Par China Labour Bulletin
Les conducteurs de fret de la firme Huolala [le siège social de cette entreprise de logistique se trouve à Shenzhen] ont initié une grève pendant trois jours consécutifs en novembre 2022, dans diverses régions de Chine. Les travailleurs ont protesté publiquement et ont également posté des vidéos en ligne déplorant une série de changements de politique de l’entreprise qui ont abouti à une réduction de leurs revenus.
Huolala est une entreprise de plateforme qui met en relation des chauffeurs et des véhicules avec des clients ayant besoin de transporter des marchandises. Huolala a été créée en 2013 à Hong Kong, où sa raison sociale est Lalamove [selon les pays, la firme est connue sous le nom d’EasyVan en Thaïlande par exemple et de Huolala en Chine]. En Chine continentale, Huolala était censée détenir une part de marché d’environ 53% dans le secteur à la fin de 2021. L’entreprise opère dans environ 350 villes avec 660 000 conducteurs actifs mensuellement.
Les actions de grève des 16 et 18 novembre ont été les plus importantes dans la province de Guangdong. Des témoins oculaires estiment que 1000 conducteurs ont manifesté à Shenzhen, 400 à Dongguan [de même dans la province de Guangdong] et une bonne partie à Foshan [ville-préfecture de la province du Guangdong]. Des conducteurs d’autres régions de Chine ont participé aux mobilisations en ligne et à la grève, notamment dans les villes de Wuhan [capitale de la province du Hubei], Changsha [capitale de la province du Hunan], Quanzhou [ville-préfecture de la province du Fujian] et Wenzhou [ville-préfecture de la province du Zhejiang].
Les conducteurs de Huolala s’organisent autour d’une série de revendications
Les chauffeurs de Guangzhou ont soumis une liste de seize revendications concrètes liées aux récents changements intervenus au sein de l’entreprise. Ces changements ont entraîné une réduction de 20% de la rémunération des chauffeurs, selon les relevés de salaire des chauffeurs mis en ligne.
Les modifications de la politique de l’entreprise ont surtout affecté les commandes «multifactorielles», dont le système de tarification flexible est basé sur des variables telles que la distance, l’état de la route, l’offre et la demande de services au moment de la commande. D’autres modifications augmentent les remises spéciales pour les clients et apportent des modifications aux frais de participation et aux tarifs des conducteurs. L’algorithme a également commencé à calculer les distances non plus en fonction du trajet réel parcouru, mais en fonction d’une distance en ligne droite d’un point à un autre!

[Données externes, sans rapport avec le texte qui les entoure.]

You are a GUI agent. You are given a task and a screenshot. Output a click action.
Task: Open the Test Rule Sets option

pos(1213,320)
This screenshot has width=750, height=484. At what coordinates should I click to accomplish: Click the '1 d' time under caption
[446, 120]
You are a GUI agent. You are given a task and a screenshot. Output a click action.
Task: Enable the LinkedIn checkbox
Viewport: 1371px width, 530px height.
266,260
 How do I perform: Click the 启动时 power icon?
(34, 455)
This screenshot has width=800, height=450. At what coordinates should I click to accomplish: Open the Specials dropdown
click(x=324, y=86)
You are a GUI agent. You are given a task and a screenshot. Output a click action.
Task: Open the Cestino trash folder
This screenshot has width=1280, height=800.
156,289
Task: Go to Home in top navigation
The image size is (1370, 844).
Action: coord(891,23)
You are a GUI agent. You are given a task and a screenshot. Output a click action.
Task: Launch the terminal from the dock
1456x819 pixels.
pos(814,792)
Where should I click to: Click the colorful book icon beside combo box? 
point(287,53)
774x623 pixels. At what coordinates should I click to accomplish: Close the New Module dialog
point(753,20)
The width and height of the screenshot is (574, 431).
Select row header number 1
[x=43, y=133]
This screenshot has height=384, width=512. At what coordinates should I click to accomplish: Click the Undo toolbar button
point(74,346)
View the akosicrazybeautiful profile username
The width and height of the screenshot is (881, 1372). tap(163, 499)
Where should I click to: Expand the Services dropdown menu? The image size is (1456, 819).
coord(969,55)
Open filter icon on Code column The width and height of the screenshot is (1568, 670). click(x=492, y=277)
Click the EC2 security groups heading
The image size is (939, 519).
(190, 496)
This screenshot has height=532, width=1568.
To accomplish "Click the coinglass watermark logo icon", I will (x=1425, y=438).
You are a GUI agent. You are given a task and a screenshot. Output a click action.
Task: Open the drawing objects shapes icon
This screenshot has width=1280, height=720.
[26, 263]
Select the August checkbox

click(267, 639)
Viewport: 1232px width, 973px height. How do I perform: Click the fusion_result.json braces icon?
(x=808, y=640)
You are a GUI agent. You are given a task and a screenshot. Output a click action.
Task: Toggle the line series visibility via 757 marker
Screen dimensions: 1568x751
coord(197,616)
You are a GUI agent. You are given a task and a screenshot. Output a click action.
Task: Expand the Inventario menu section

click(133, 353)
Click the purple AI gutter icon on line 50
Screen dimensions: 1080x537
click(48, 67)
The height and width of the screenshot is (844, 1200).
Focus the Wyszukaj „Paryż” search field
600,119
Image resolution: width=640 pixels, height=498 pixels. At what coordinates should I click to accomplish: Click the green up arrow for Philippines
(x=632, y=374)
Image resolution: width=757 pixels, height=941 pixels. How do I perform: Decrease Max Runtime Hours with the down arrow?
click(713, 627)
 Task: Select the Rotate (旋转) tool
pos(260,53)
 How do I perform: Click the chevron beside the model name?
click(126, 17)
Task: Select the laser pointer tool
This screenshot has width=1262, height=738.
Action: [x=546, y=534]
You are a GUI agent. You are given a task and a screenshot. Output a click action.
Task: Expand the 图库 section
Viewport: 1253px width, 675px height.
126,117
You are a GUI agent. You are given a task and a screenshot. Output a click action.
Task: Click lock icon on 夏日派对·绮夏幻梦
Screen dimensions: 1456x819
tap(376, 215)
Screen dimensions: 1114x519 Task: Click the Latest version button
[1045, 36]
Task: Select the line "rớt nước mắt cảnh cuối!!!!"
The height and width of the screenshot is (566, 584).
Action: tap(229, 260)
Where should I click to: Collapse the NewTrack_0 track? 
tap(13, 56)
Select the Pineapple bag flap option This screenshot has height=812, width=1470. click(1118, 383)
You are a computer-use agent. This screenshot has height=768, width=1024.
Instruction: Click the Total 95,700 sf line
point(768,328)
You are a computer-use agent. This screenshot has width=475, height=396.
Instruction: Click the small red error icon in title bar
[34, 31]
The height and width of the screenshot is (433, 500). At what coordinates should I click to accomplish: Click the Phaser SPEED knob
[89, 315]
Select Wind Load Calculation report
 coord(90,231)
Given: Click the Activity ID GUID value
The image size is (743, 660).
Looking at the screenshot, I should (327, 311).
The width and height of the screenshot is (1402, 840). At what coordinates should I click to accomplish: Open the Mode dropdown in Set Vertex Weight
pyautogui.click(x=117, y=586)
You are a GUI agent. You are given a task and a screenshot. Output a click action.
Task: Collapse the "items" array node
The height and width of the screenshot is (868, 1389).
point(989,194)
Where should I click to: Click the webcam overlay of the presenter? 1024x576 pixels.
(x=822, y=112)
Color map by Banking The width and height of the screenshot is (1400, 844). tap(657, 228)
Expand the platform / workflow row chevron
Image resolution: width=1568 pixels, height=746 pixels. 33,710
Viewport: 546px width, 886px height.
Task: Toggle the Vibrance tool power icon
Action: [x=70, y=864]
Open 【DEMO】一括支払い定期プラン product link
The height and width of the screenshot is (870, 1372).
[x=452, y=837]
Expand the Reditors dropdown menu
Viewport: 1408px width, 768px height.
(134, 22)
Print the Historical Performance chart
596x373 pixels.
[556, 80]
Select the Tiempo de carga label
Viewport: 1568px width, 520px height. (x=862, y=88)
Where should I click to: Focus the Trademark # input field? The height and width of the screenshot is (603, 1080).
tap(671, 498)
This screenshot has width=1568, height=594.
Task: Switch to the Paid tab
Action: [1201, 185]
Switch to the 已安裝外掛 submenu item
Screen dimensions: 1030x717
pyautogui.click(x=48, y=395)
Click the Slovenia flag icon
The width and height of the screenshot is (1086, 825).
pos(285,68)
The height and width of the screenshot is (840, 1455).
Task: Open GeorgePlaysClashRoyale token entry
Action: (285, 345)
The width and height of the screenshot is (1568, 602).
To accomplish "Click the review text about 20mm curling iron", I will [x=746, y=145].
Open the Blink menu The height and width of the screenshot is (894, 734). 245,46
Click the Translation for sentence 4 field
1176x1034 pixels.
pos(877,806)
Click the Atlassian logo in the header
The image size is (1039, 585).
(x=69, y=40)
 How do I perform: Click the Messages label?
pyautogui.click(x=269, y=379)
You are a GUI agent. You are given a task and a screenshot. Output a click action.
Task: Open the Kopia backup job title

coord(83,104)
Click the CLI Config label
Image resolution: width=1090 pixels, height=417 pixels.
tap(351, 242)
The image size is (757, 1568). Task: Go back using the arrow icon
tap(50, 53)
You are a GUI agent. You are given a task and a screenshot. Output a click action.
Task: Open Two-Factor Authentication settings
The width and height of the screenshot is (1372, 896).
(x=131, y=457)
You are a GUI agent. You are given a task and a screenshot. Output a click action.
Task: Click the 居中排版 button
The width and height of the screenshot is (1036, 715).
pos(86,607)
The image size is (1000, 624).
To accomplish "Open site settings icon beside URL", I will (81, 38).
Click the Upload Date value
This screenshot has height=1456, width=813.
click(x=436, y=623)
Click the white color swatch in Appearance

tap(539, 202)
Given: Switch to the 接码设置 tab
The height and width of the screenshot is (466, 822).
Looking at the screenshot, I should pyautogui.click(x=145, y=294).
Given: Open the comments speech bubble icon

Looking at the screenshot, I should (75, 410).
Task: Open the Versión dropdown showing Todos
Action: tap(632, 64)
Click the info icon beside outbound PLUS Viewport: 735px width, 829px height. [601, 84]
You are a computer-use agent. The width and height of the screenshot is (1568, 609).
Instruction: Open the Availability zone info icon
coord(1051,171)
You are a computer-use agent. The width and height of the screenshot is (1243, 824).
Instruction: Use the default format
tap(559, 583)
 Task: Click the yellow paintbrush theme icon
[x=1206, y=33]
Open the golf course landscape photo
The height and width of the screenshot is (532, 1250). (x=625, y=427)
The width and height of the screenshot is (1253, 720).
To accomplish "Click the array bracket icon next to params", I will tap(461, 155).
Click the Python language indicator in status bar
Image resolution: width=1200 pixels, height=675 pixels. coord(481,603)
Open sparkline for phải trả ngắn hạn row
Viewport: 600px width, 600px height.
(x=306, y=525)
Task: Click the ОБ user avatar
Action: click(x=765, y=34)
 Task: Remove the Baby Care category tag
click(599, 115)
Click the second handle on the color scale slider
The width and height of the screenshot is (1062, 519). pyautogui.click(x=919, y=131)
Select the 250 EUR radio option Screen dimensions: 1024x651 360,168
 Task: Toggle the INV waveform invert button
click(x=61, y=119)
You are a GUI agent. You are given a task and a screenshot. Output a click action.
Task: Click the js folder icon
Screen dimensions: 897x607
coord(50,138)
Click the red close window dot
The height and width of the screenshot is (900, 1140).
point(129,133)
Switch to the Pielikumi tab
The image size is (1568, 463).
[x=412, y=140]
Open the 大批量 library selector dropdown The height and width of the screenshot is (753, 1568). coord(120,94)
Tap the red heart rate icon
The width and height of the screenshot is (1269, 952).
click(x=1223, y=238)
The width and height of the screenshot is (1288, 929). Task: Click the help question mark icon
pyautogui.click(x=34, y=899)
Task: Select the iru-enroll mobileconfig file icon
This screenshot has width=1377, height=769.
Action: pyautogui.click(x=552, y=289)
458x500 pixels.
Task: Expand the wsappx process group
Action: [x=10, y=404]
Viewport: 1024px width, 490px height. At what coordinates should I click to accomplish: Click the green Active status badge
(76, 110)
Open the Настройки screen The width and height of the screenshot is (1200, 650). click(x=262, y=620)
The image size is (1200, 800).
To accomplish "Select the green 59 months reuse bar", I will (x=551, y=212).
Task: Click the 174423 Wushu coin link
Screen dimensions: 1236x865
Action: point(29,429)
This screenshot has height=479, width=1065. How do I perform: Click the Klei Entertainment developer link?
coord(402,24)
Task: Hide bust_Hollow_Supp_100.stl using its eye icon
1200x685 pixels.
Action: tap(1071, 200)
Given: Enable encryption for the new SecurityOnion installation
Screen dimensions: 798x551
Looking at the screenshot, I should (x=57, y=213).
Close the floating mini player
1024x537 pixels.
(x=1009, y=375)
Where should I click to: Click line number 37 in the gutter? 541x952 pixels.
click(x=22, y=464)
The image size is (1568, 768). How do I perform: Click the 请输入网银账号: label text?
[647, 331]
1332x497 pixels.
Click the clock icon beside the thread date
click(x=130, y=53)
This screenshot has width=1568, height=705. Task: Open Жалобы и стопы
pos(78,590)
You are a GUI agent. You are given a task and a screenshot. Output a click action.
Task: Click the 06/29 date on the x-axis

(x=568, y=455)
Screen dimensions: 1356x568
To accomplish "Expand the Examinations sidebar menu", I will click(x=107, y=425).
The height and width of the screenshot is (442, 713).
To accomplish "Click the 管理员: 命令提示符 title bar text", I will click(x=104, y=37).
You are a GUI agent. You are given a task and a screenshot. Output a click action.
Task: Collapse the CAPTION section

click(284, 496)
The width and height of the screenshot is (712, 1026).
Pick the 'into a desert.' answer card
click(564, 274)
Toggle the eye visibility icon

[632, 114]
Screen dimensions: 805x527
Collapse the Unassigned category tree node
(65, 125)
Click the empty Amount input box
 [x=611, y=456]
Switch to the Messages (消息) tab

En tant que travailleurs de plateforme, les conducteurs sont considérés comme des entrepreneurs indépendants, plutôt que comme des salariés formels couverts par le droit du travail chinois, notamment les lois sur le salaire minimum et la durée maximale du travail.
Un chauffeur de Huolala qui travaille dans la province de Jiangsu, prénommé Yang, a déclaré à Sina Finance [qui fait partie de Sina Corporation, qui contrôle Sino Weibo, Sina Mobile, Sina Online et Sinanet]: «Si ce n’était pas le fait que je ne gagne pas assez pour manger, comment pourrait-il y avoir autant de chauffeurs de livraison dans le pays?»
Le ministère des Transports appelle les entreprises à respecter les droits des travailleurs
L’appel à la grève et la protestation en ligne se sont rapidement répandus, attirant également l’attention du gouvernement. Au deuxième jour de la grève, Huolala et d’autres entreprises de logistique ont été convoquées par le ministère des Transports, qui leur a demandé de modifier leurs pratiques de réduction des coûts en faveur des travailleurs.
Le ministère a déclaré que les entreprises avaient «gravement porté atteinte aux droits et intérêts légitimes des chauffeurs routiers et perturbé l’ordre de la concurrence loyale sur le marché».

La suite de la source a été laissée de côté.